I love films that offer a peek into a world that I don’t really know that much about. I like that into of something that I don’t really understand. Those films can be a bunch of fun.
I’m also very interested in writing and directing debuts. I often find inspiration in see how these artists brought their vision to fruition.
In A World is one such film.
Right off the bat In A World is hilarious. Choosing to set a film in the world of voiceover talent is such a great conceit. Considering all of the Hollywood stories that have been told on the big screen, this one feels fresh and dynamic.
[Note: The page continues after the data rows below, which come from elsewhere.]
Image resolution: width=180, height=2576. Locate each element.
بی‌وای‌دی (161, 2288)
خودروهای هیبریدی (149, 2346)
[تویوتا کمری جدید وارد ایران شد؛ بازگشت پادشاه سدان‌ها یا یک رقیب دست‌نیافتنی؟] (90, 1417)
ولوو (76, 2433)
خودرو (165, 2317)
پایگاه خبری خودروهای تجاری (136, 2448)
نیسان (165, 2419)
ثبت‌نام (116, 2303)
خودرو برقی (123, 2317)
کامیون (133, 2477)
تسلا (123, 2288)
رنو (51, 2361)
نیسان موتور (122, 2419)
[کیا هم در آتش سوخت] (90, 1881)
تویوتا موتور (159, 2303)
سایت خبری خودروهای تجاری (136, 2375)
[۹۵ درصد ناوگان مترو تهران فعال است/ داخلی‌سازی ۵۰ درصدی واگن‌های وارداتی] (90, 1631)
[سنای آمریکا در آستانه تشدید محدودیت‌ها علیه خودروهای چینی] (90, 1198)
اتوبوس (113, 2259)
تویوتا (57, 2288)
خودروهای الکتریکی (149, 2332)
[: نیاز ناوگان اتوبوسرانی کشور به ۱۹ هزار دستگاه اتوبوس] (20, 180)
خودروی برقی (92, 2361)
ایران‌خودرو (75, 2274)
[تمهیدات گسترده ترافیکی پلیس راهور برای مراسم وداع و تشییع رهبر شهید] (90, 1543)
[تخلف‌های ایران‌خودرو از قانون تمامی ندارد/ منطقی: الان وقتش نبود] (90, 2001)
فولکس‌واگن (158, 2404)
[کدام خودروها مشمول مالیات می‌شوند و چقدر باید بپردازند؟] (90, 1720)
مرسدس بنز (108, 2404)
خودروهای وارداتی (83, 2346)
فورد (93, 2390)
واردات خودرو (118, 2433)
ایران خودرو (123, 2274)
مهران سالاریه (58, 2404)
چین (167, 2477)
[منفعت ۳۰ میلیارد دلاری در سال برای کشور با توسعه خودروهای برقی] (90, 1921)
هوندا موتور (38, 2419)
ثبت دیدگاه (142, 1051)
Plus it’s got to many different components working at once. It’s an underdog story, a romantic comedy and film about family all at once. And Bell pulls it off deftly. None of those elements feel forced or out of the place, they all happily coesist in the world that she created.
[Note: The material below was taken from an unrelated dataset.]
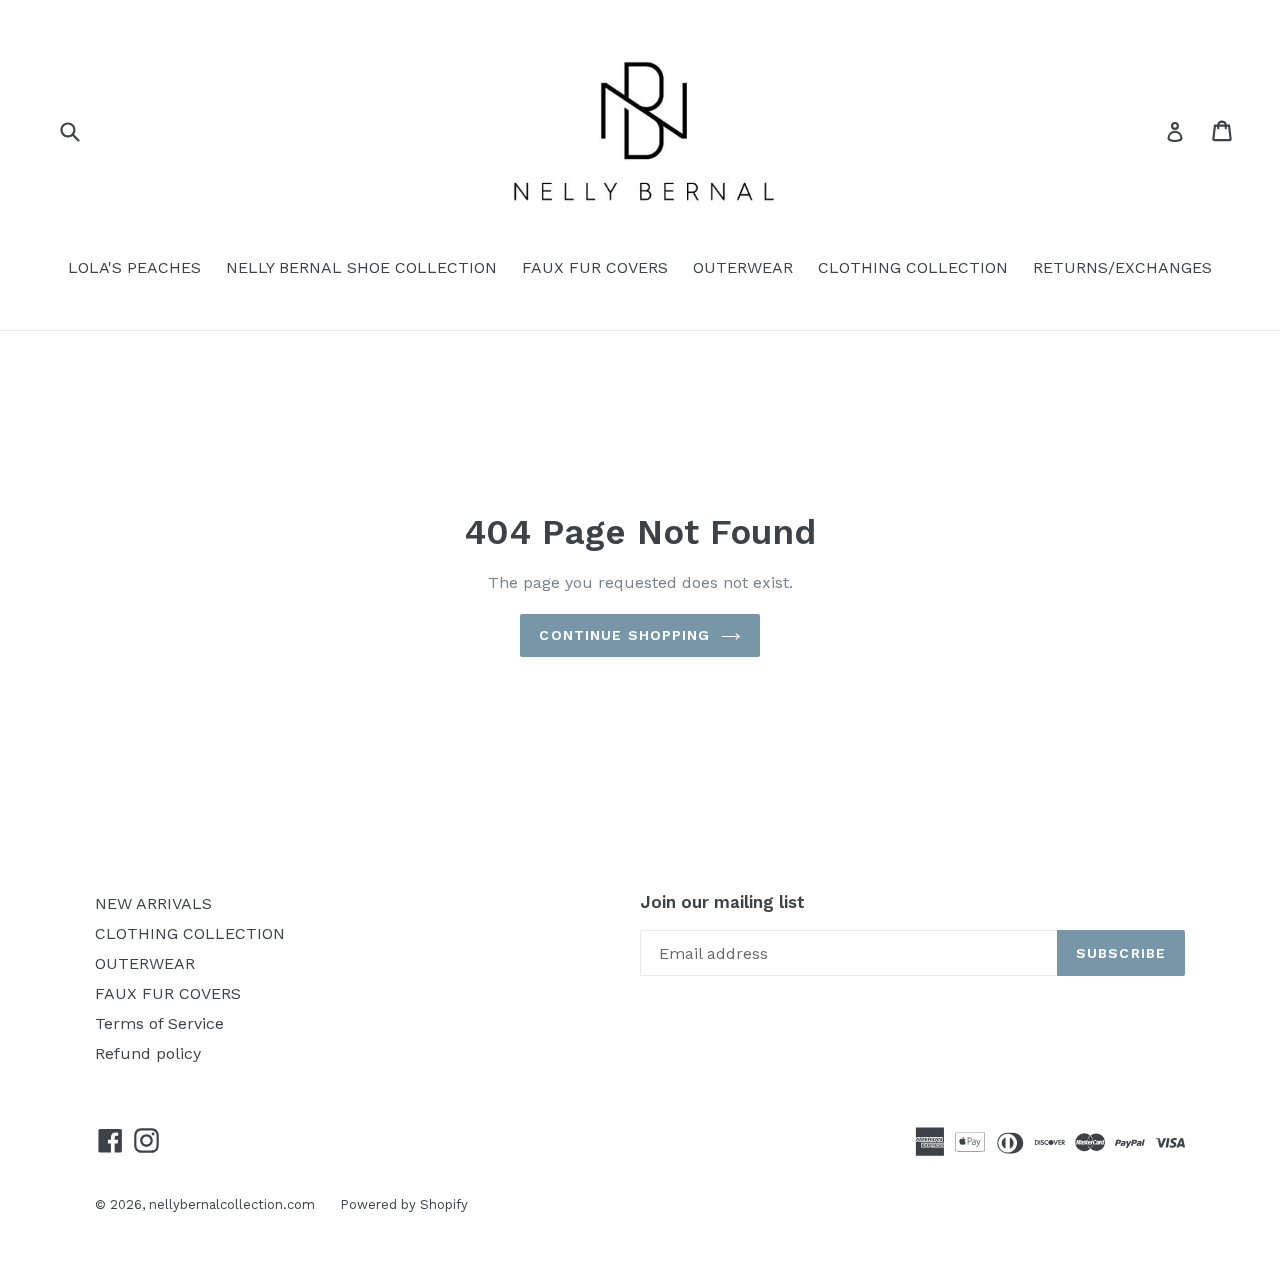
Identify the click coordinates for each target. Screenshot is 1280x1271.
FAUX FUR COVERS (595, 267)
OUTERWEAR (743, 267)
In fact the only real qualm I have with the film is that basically all of the major players in the film get a resolution, except for Ken Marino’s Gustav. He doesn’t really have a moment at Golden Trailer Awards, nor does he pop up in the epilogue. We don’t really know what happens to this character, who is a huge part of the story and action throughout.
It’s a minor flaw, but it’s there.
In A World also makes great use of music. The music in this film is so perfectly spot on. As a longtime Gerry Rafferty fan, I was slayed to see his stuff used as a reconciliation song.
I will say that I’m pretty much over seeing Hip-Hop used by white people for comedic effect. The karaoke scene with Ice Cube’s “It Was a Good Day” sort of rubbed me the wrong way.
The last time the juxtaposition between white people and Hip-Hop was used as effective comedy was in Office Space. I’m totally over it at this point.
All in all, In a World is a solid debut of someone who will hopefully become a powerful voice in entertainment.